Myocardial Inflammation Predicts Remodeling and Neuroinflammation After Myocardial Infarction.

Author information

1
Department of Nuclear Medicine, Hannover Medical School, Hannover, Germany.
2
Department of Cardiology and Angiology, Hannover Medical School, Hannover, Germany.
3
Department of Nuclear Medicine, Hannover Medical School, Hannover, Germany. Electronic address: bengel.frank@mh-hannover.de.

Abstract

BACKGROUND:

The local inflammatory tissue response after acute myocardial infarction (MI) determines subsequent healing. Systemic interaction may induce neuroinflammation as a precursor to neurodegeneration.

OBJECTIVES:

This study sought to assess the influence of MI on cardiac and brain inflammation using noninvasive positron emission tomography (PET) of the heart-brain axis.

METHODS:

After coronary artery ligation or sham surgery, mice (n = 49) underwent serial whole-body PET imaging of the mitochondrial translocator protein (TSPO) as a marker of activated macrophages and microglia. Patients after acute MI (n = 3) were also compared to healthy controls (n = 9).

RESULTS:

Infarct mice exhibited elevated myocardial TSPO signal at 1 week versus sham (percent injected dose per gram: 8.0 ± 1.6 vs. 4.8 ± 0.9; p < 0.001), localized to activated CD68+ inflammatory cells in the infarct. Early TSPO signal predicted subsequent left ventricular remodeling at 8 weeks (rpartial = -0.687; p = 0.001). In parallel, brain TSPO signal was elevated at 1 week (1.7 ± 0.2 vs. 1.4 ± 0.2 for sham; p = 0.017), localized to activated microglia.

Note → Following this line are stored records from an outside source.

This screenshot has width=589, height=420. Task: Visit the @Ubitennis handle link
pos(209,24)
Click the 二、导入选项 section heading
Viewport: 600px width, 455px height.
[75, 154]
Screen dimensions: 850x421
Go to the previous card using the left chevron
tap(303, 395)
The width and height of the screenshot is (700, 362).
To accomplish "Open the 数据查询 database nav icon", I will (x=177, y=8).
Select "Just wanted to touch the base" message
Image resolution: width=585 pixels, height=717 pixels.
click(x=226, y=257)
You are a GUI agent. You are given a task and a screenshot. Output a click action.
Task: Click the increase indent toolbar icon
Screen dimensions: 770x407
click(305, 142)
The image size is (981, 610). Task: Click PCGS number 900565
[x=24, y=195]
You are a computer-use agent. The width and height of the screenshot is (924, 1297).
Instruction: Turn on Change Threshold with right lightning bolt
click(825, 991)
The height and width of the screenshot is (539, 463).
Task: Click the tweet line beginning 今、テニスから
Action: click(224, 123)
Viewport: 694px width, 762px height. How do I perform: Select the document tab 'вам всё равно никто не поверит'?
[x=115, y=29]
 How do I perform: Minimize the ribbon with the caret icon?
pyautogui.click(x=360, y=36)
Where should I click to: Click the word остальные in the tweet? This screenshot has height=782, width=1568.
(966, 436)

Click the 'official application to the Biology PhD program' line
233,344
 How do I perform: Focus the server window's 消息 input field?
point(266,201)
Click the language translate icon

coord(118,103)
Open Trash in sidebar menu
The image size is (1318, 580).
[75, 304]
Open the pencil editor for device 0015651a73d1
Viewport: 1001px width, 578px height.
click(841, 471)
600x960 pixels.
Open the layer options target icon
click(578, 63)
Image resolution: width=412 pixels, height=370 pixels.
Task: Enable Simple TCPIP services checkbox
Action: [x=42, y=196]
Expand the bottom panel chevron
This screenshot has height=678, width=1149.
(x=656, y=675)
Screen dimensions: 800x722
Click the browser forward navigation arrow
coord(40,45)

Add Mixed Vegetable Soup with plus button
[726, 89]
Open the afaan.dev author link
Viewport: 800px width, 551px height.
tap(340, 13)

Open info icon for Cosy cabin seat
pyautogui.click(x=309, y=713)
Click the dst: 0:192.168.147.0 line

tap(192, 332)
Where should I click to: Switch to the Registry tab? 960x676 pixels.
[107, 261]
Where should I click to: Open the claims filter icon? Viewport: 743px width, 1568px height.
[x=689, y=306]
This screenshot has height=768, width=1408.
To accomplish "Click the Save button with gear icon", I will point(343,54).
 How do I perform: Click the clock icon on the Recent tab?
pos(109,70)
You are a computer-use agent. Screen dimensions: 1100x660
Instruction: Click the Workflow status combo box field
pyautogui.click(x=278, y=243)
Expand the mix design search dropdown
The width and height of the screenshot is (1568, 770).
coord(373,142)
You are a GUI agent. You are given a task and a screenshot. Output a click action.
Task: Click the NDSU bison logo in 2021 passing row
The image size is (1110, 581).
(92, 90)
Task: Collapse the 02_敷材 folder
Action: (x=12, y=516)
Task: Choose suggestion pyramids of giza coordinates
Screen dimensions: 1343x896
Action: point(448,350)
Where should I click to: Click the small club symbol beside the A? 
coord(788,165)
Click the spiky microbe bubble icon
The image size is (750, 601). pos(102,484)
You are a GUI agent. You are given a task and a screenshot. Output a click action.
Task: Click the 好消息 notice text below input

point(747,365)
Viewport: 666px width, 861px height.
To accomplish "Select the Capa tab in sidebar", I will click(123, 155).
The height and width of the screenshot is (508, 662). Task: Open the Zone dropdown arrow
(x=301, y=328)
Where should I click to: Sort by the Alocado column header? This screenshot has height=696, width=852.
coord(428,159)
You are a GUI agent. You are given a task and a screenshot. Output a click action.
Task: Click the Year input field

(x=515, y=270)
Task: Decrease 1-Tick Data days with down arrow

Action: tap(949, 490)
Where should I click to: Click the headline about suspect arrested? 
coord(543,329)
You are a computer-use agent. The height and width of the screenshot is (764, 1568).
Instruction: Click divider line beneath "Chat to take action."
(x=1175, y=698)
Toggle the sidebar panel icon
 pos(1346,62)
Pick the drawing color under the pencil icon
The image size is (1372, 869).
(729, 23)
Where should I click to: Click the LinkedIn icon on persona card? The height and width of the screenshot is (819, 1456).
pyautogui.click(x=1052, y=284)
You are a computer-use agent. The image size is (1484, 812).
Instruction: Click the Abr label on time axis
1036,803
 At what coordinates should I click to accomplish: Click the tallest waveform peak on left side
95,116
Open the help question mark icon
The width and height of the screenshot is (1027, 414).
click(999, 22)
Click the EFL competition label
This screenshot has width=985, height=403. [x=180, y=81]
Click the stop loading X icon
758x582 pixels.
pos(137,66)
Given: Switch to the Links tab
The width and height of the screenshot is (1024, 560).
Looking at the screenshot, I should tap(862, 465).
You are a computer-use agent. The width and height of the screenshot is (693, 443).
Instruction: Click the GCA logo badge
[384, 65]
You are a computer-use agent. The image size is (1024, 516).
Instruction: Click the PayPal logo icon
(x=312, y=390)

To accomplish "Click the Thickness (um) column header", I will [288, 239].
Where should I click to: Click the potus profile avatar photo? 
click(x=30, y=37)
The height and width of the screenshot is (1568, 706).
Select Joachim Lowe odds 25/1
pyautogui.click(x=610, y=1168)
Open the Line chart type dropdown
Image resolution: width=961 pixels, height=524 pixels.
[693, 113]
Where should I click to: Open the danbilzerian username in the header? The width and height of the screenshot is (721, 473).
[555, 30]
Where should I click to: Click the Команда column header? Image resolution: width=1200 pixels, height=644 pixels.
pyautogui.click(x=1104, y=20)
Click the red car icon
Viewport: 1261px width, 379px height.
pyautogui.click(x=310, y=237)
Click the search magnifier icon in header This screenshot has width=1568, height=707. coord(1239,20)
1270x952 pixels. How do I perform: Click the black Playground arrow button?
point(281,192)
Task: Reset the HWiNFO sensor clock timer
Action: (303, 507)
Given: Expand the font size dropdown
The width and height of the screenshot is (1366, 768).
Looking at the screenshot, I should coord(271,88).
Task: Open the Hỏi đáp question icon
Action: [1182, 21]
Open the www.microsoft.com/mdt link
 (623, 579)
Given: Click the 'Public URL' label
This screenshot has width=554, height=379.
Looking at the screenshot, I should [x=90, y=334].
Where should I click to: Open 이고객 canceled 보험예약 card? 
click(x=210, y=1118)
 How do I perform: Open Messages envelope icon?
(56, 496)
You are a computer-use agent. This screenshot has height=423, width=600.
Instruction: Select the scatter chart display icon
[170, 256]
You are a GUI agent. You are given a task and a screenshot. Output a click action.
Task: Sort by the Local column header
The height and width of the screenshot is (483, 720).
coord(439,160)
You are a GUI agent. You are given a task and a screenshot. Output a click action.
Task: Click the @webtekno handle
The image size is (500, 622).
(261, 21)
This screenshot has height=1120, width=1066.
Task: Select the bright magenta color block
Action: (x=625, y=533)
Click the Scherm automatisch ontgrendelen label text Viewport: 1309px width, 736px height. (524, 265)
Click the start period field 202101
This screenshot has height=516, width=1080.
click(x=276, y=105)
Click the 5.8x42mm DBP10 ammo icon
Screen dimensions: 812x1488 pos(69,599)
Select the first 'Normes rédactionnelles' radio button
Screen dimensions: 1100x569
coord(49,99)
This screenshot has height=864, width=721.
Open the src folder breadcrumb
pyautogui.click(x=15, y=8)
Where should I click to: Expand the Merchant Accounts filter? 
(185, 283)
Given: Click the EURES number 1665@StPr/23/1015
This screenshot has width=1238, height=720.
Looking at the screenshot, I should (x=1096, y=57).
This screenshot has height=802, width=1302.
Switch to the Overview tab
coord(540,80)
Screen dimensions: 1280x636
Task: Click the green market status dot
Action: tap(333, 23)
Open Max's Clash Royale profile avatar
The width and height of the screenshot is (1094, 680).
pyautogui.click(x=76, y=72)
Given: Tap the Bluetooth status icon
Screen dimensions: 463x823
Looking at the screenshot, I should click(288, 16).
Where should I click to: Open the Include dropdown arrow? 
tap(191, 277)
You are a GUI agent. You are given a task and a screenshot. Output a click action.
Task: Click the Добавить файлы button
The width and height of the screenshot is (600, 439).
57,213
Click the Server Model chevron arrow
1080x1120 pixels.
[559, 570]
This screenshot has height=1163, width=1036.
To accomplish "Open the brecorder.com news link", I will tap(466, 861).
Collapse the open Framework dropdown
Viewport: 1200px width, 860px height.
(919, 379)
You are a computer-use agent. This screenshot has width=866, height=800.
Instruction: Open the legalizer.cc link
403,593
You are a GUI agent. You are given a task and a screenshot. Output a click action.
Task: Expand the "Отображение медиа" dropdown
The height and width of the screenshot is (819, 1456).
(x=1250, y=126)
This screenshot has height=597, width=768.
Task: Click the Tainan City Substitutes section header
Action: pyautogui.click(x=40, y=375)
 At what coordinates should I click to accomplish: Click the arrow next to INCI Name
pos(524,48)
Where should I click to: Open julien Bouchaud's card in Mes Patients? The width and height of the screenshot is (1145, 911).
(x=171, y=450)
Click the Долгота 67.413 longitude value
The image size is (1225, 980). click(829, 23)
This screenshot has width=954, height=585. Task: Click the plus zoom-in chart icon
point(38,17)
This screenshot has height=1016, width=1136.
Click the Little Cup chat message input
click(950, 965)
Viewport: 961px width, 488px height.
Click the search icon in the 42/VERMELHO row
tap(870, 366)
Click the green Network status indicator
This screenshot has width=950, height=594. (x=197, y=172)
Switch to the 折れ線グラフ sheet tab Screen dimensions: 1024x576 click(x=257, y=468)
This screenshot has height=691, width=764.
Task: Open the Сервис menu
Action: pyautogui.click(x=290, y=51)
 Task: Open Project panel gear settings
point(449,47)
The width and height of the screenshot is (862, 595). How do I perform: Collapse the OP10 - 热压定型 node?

After interval decline at 4 weeks, progressive heart failure precipitated a second wave of neuroinflammation (1.8 ± 0.2; p = 0.005). TSPO was concurrently up-regulated in remote cardiomyocytes at 8 weeks (8.8 ± 1.7, p < 0.001) without inflammatory cell infiltration, suggesting mitochondrial impairment. Angiotensin-converting enzyme inhibitor treatment lowered acute inflammation in the heart (p = 0.003) and brain (p = 0.06) and improved late cardiac function (p = 0.05). Patients also demonstrated elevation of cardiac TSPO signal in the infarct territory, paralleled by neuroinflammation versus controls.

CONCLUSIONS:

The brain is susceptible to acute MI and chronic heart failure. Immune activation may interconnect heart and brain dysfunction, a finding that provides a foundation for strategies to improve heart and brain outcomes.

KEYWORDS:

heart failure; inflammation; macrophages; myocardial infarction; neurodegeneration; positron emission tomography

PMID:
29348018
DOI:
10.1016/j.jacc.2017.11.024
[Indexed for MEDLINE]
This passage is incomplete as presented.